On the subject of golf clubs and exploitation for social activities, the schedule empowers the Treasury to specify an eligible sport, so protection is retained against an exploitation of the principle. It seems unnecessary, however, to have cluttered up the system with two different tax packages. People who might want to support amateur sports clubs will make mistakes, which puts an onus on those running clubs to understand in detail both the charity rules and the Inland Revenue rules. Does it make sense to introduce a different tax package for such clubs?
I shall put all my remarks into one contribution to save the Committee time and to allow me to probe the Financial Secretary's philosophy on the subject.
As has been mentioned, we have two distinct but parallel initiatives: the Treasury proposals for sports clubs, and the proposals from the Charity Commission and the Department for Culture, Media and Sport. Clubs are in the enviable position of being able to choose from an a la carte menu.

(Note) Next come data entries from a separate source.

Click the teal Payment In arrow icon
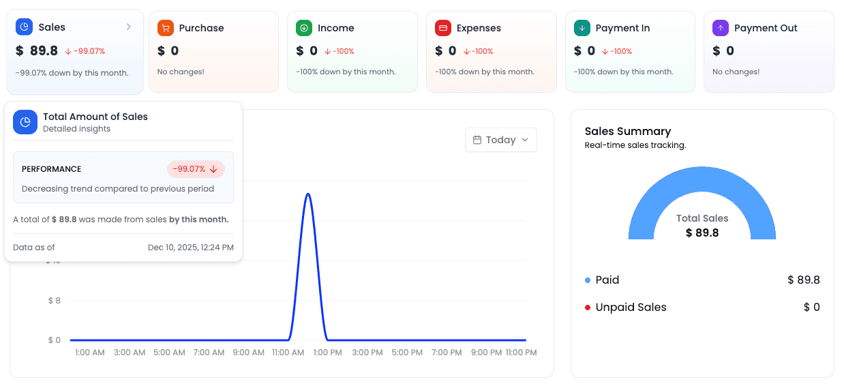 click(582, 28)
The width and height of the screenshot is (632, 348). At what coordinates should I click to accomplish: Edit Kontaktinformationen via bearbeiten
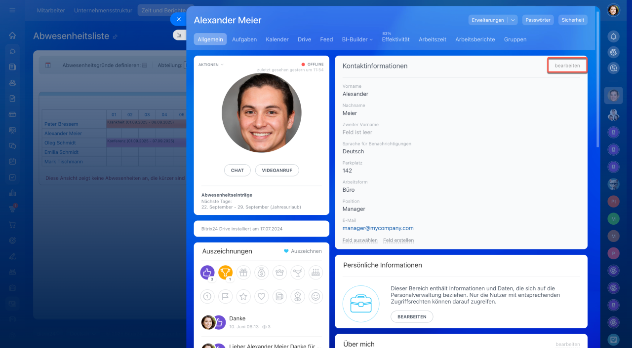[567, 66]
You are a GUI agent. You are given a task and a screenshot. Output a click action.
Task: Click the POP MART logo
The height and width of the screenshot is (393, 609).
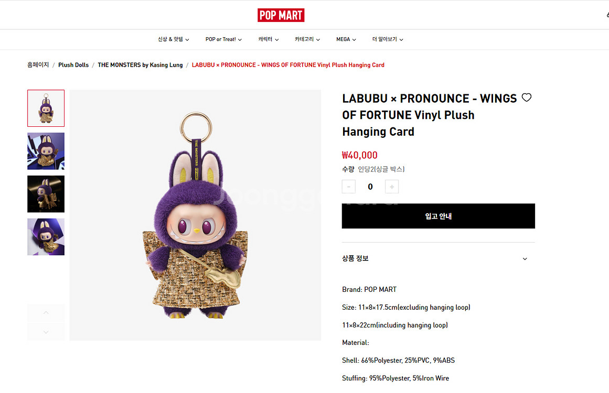[x=281, y=15]
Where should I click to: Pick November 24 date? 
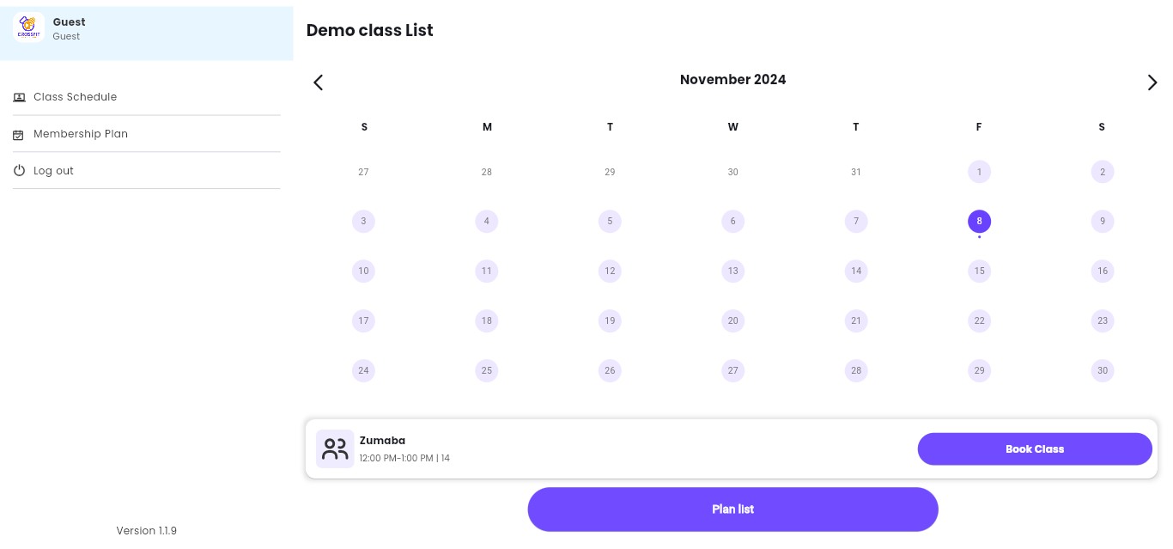(x=364, y=370)
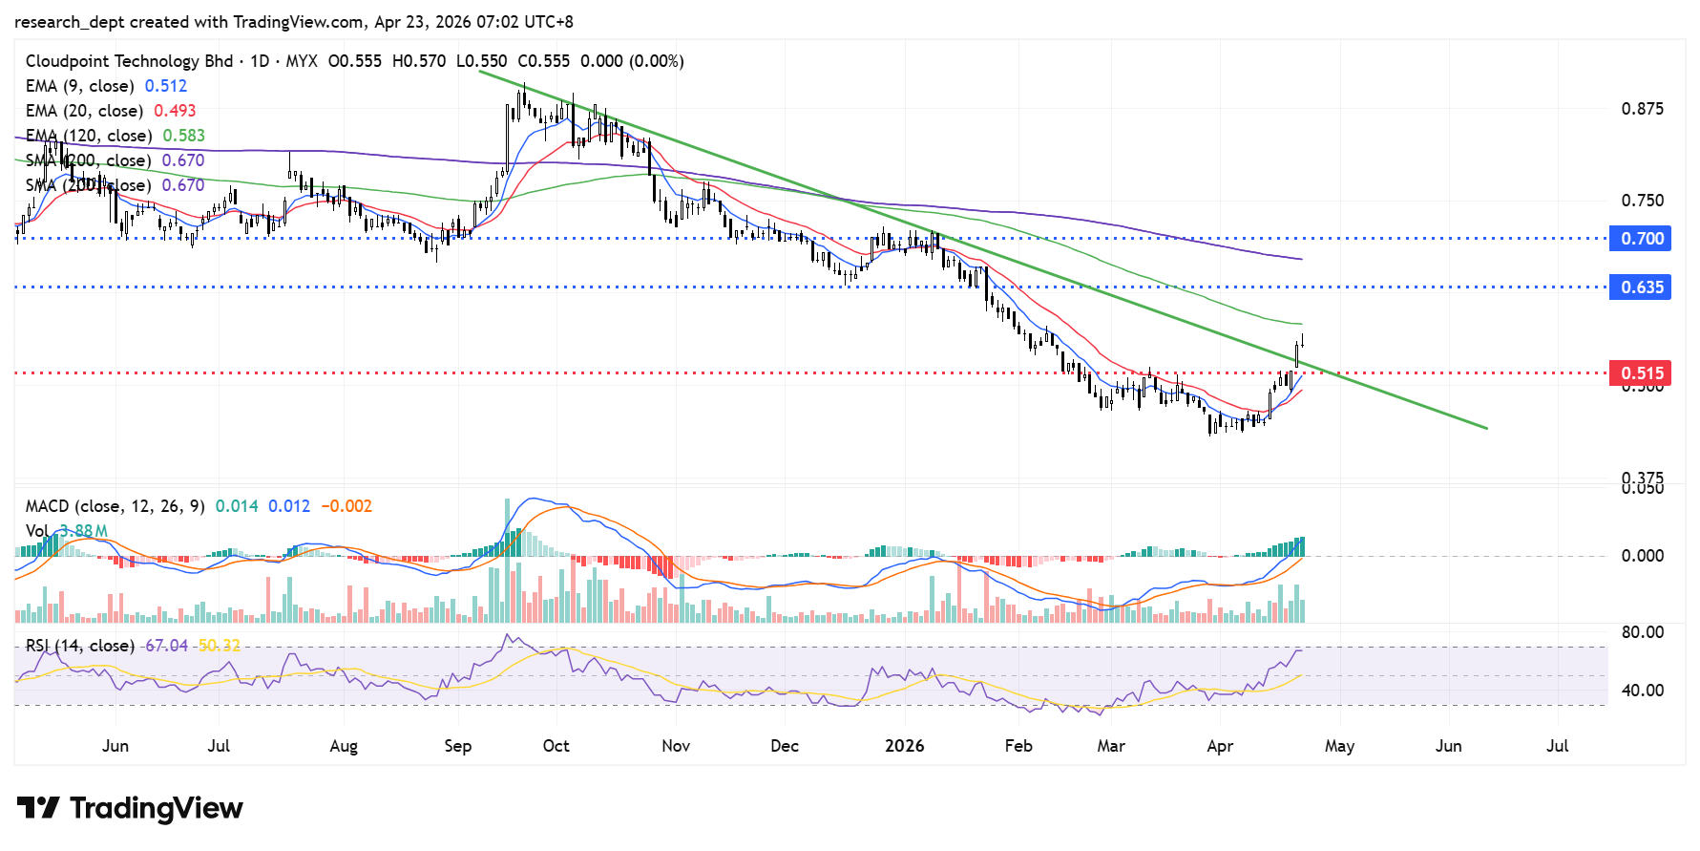
Task: Click the Oct label on time axis
Action: (x=556, y=746)
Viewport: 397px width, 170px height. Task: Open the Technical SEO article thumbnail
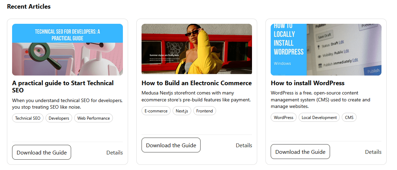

We applaud the Government for doing something to help sports clubs. It is entirely a good thing and, from the Treasury's point of view, very prudent. Given the huge amount of money required for the national health service, we can conclude that a healthier, sportier nation will result in appreciable savings to future health Bills and to law and order as people will be happily exercised in recreational activity.
However, the choice between registration under the Treasury regime and charitable status under a different regime is taxing sports clubs a little. I have a briefing from the Rugby Football Union, which is unsure as to how to advise its members. The briefing states that the Treasury proposal has only limited tax exemption for investment, does not include the mandatory rate relief, and that company donations to sports clubs will not qualify for tax relief. On the other hand, it also suggests that the Treasury is much the preferred option, as the regime suggested by the Charity
Commission imposes some fairly onerous duties and responsibilities. It makes it clear that the registration of a club as a charity involves a change in ethos, and that certain clubs will not be able to register as charities. Sports clubs are faced with a dilemma and I invite the Financial Secretary to comment on that.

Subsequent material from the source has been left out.